- [Task to complete]
Pick out every item below that contains the string "Submit", treating uppercase and lowercase as different, and copy each of those lines in full.

- [Task input]
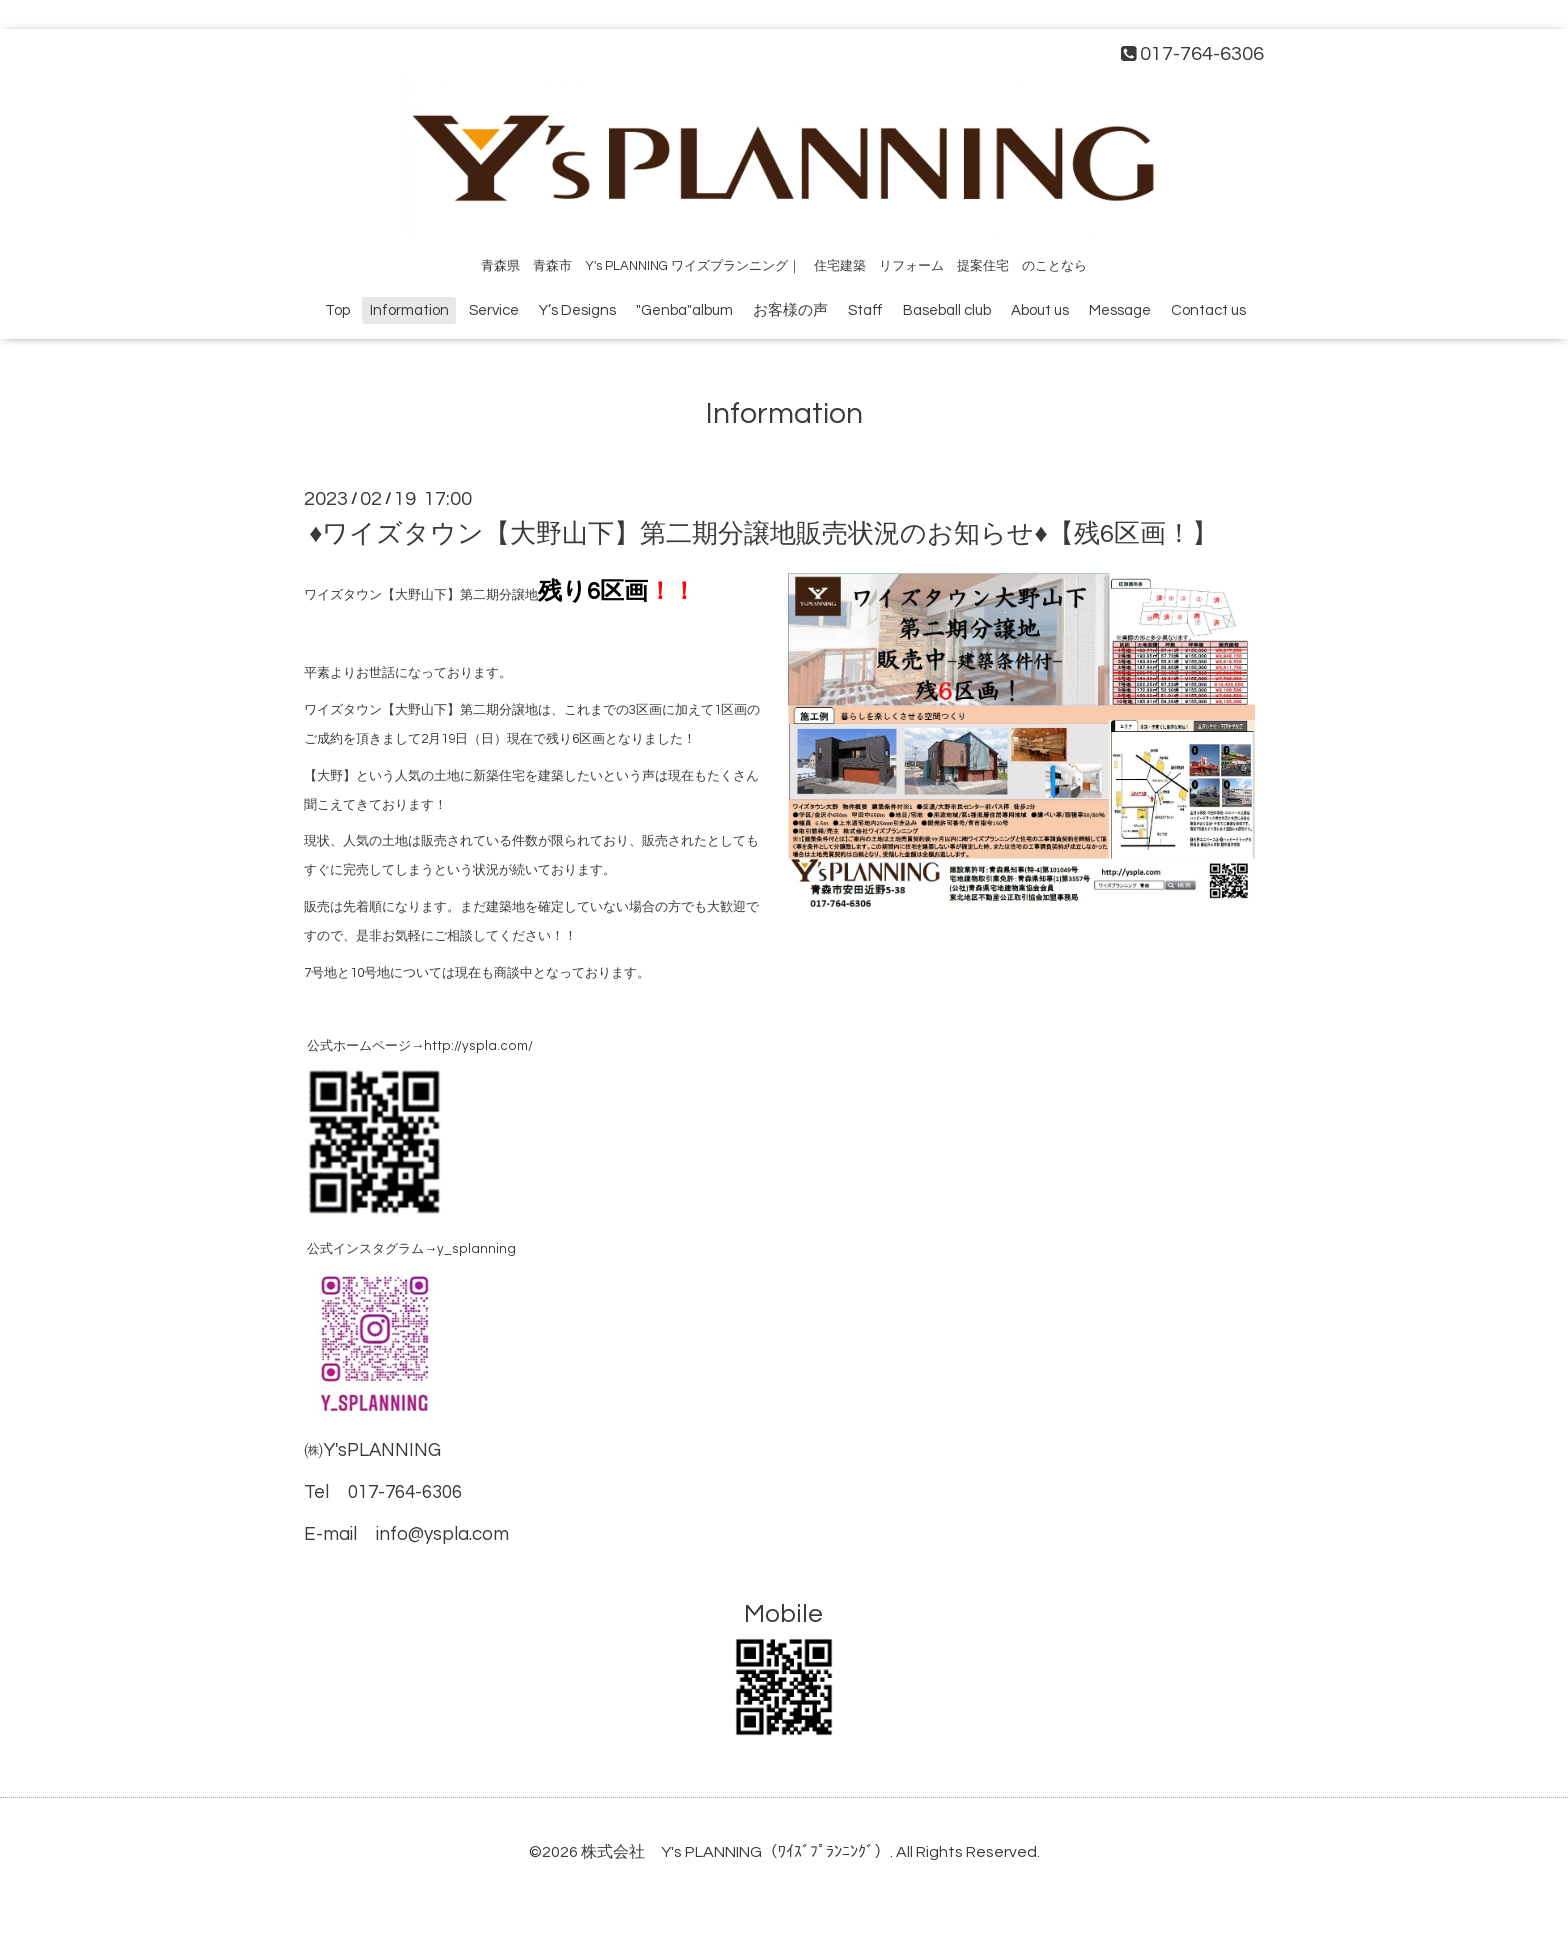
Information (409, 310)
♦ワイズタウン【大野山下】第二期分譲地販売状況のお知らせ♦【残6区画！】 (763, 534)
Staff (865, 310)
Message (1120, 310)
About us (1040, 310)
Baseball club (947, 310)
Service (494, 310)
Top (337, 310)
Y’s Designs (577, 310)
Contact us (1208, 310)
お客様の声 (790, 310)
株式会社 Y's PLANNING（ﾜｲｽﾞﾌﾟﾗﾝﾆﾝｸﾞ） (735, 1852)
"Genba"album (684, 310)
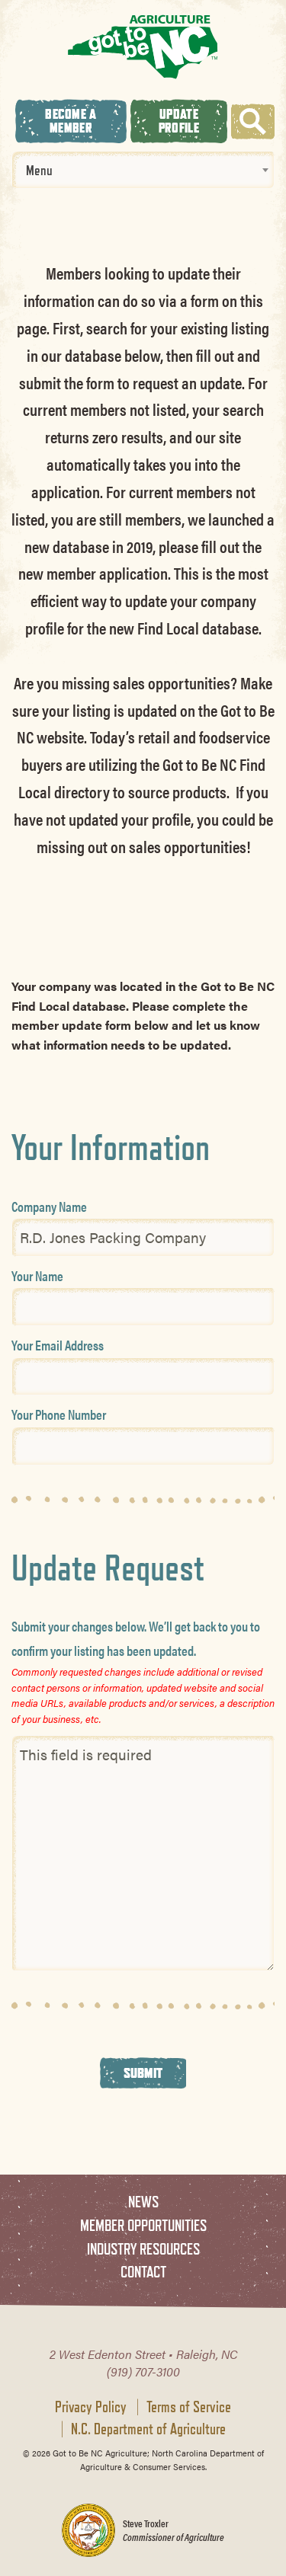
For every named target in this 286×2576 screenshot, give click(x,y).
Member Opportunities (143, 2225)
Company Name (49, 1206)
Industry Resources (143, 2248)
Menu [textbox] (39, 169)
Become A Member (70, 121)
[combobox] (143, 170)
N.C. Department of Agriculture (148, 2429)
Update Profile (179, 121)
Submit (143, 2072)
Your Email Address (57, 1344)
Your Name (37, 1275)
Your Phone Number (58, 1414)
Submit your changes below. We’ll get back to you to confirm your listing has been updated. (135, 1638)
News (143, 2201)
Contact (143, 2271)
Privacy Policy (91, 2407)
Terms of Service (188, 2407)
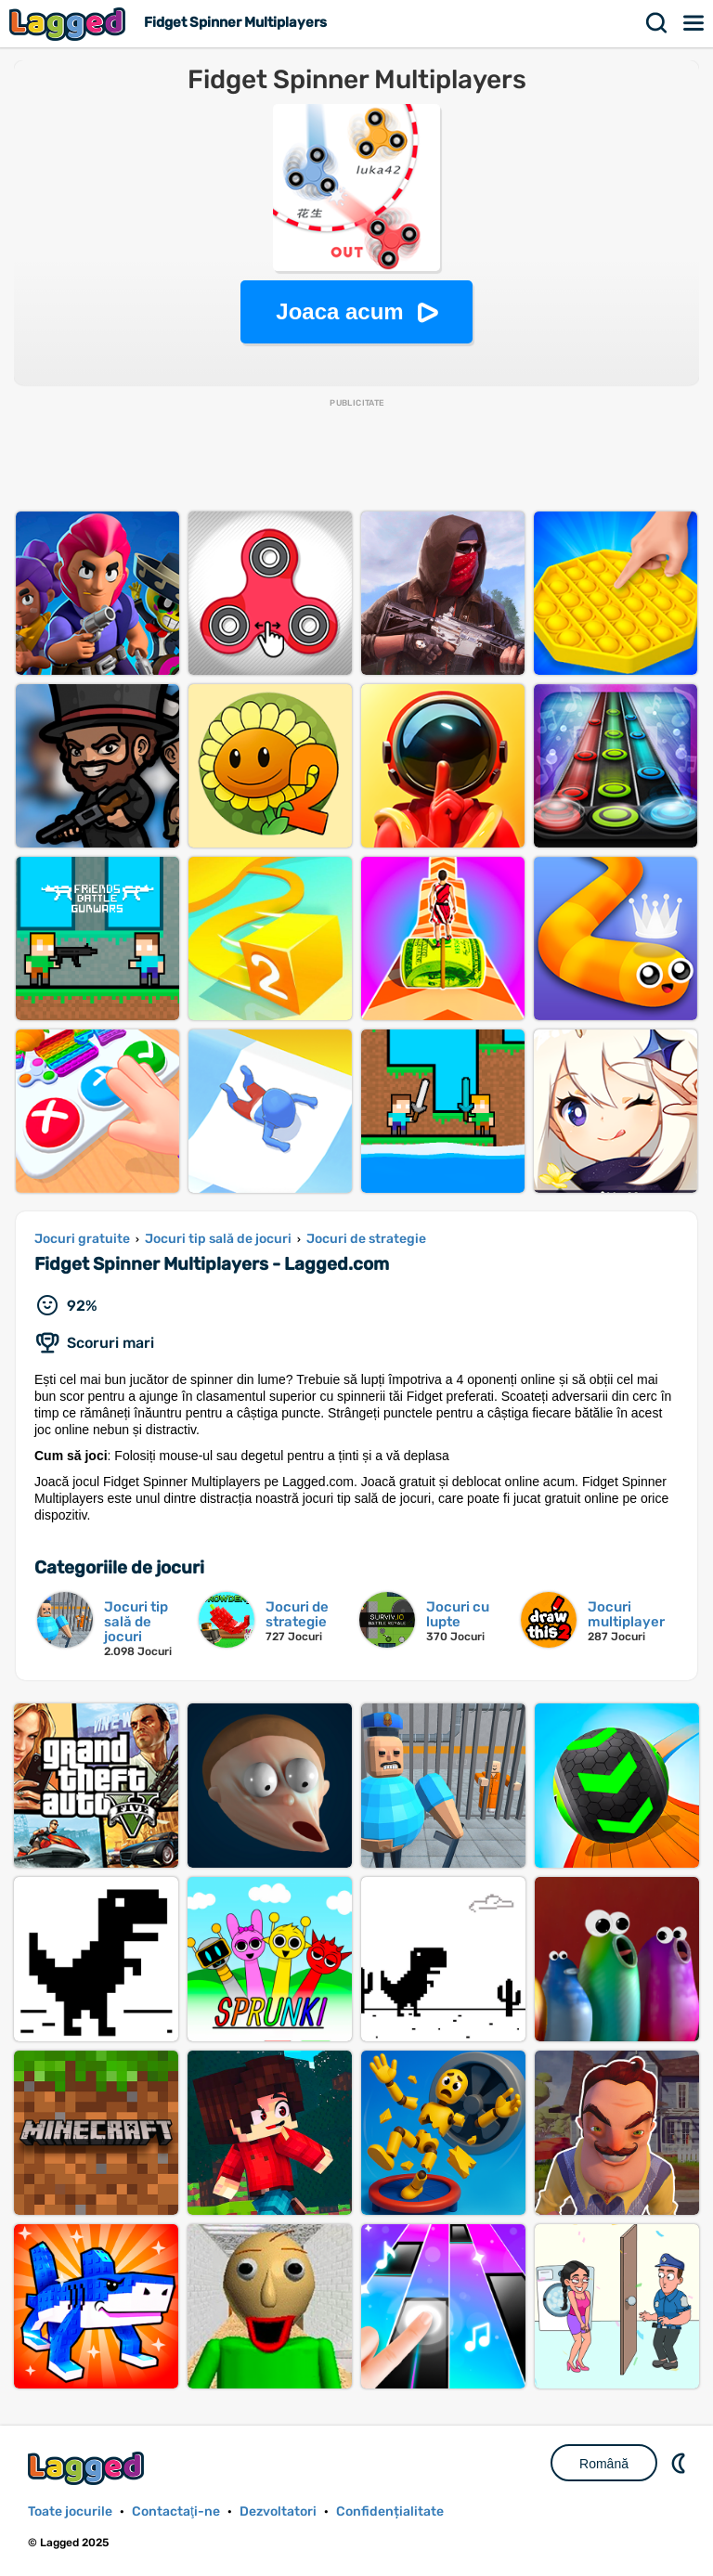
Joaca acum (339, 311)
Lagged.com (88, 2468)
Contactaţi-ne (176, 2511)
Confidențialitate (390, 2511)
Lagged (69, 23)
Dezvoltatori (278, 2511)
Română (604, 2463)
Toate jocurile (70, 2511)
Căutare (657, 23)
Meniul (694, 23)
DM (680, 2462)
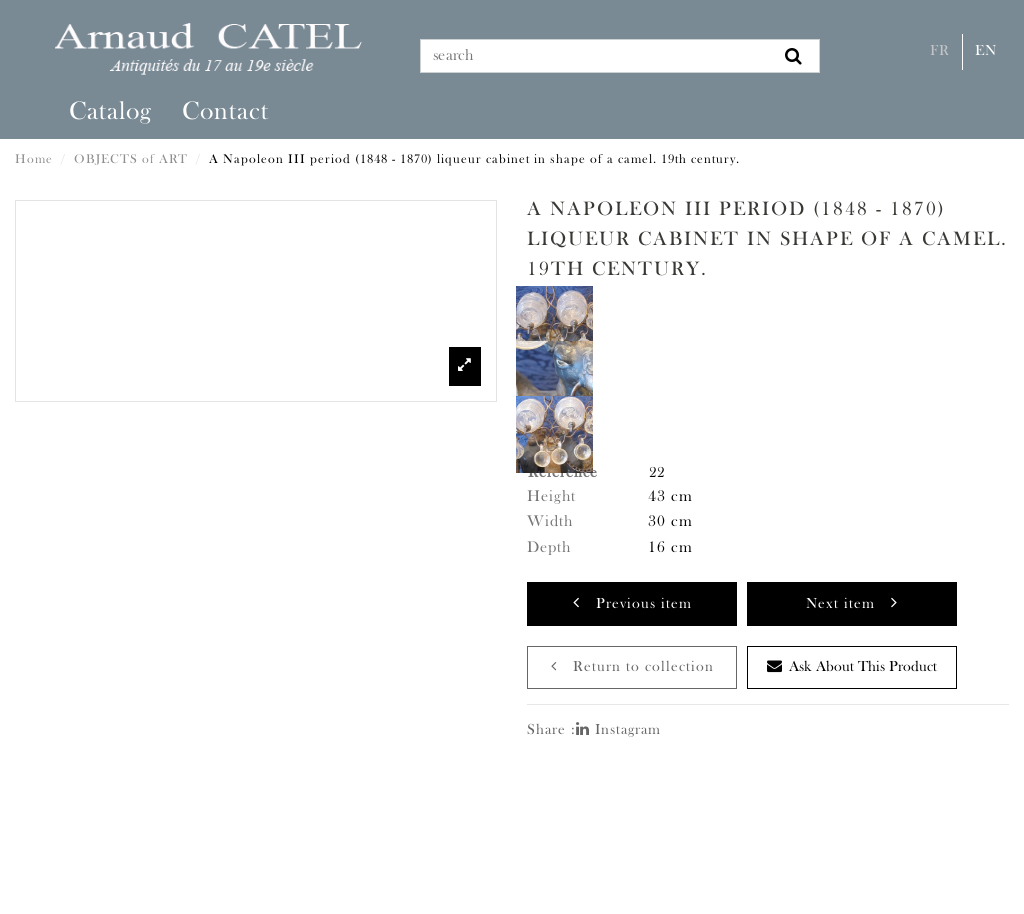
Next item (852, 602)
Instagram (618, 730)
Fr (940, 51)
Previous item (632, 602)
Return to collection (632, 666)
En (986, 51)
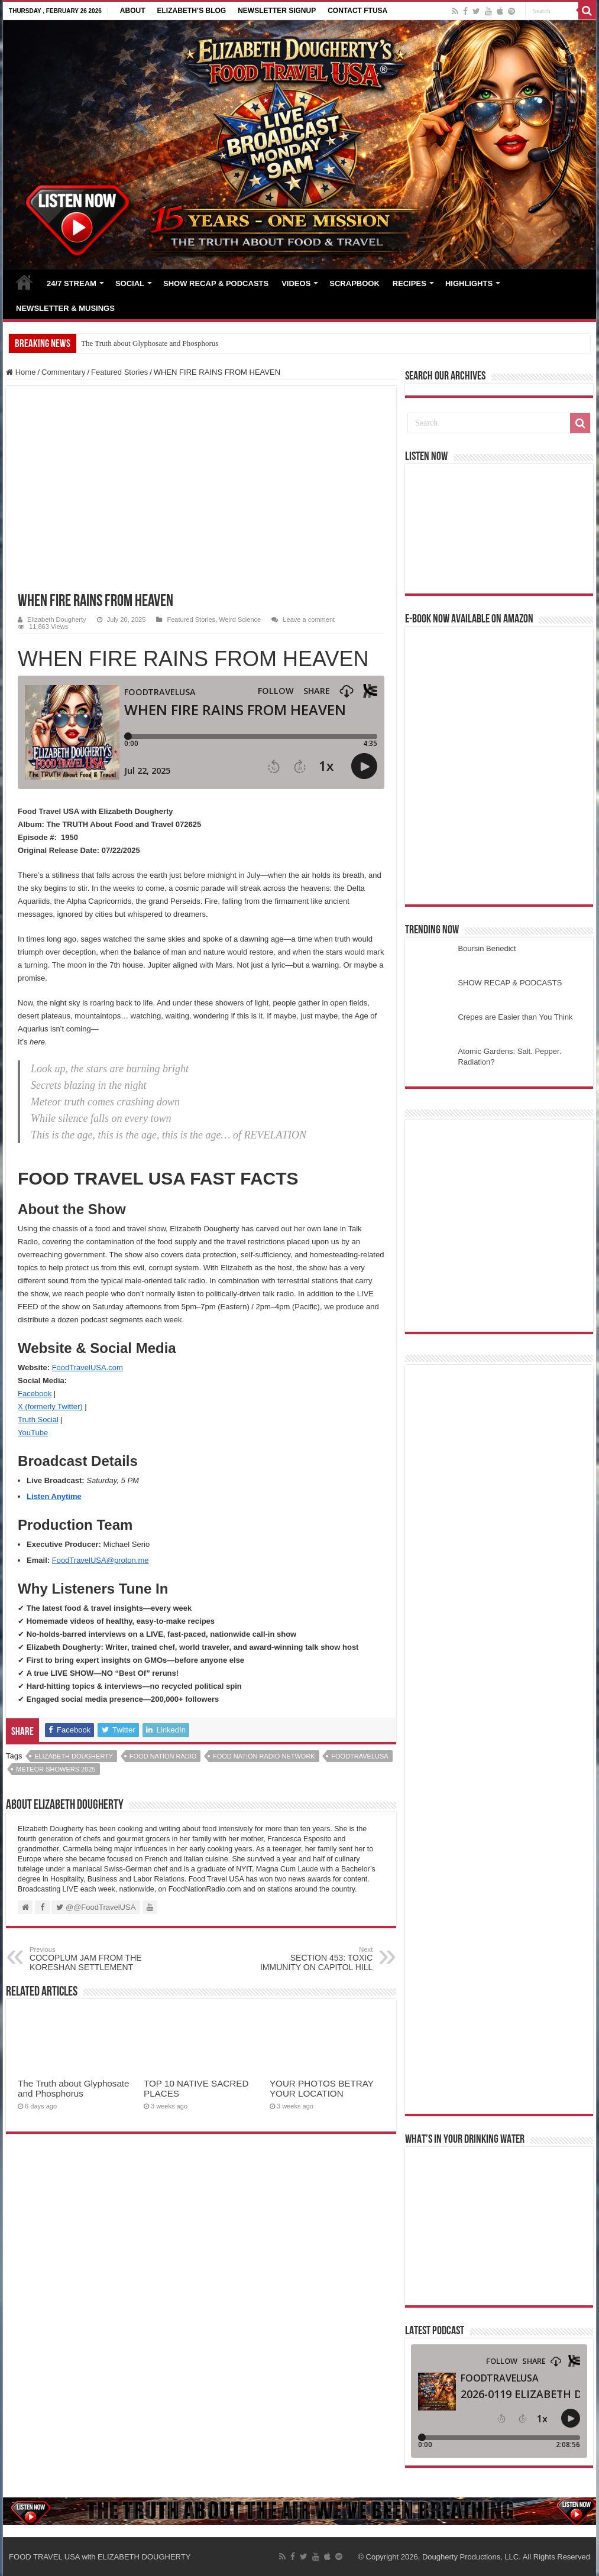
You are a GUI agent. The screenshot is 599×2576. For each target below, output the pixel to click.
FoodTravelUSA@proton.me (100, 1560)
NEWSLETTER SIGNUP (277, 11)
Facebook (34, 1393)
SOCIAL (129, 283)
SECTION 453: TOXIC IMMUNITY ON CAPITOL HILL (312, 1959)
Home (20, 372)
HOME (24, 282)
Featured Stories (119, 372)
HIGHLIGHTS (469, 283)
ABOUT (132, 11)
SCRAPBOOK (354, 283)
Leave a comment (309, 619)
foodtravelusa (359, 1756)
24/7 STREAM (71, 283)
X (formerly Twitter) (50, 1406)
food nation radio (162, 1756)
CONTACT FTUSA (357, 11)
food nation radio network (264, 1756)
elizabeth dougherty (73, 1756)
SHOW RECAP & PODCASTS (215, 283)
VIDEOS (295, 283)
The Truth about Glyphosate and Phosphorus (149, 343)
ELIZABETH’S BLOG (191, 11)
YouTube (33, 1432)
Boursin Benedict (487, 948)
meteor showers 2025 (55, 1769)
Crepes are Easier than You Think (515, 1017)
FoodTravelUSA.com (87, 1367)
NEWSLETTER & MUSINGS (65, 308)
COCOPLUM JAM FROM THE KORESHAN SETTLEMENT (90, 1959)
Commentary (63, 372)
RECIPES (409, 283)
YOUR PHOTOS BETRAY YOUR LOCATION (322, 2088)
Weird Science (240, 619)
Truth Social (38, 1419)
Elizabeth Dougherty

- [Exercise response]
Submit (143, 2072)
Submit your changes below. We’ll get back to you to confirm your listing has been updated. (135, 1638)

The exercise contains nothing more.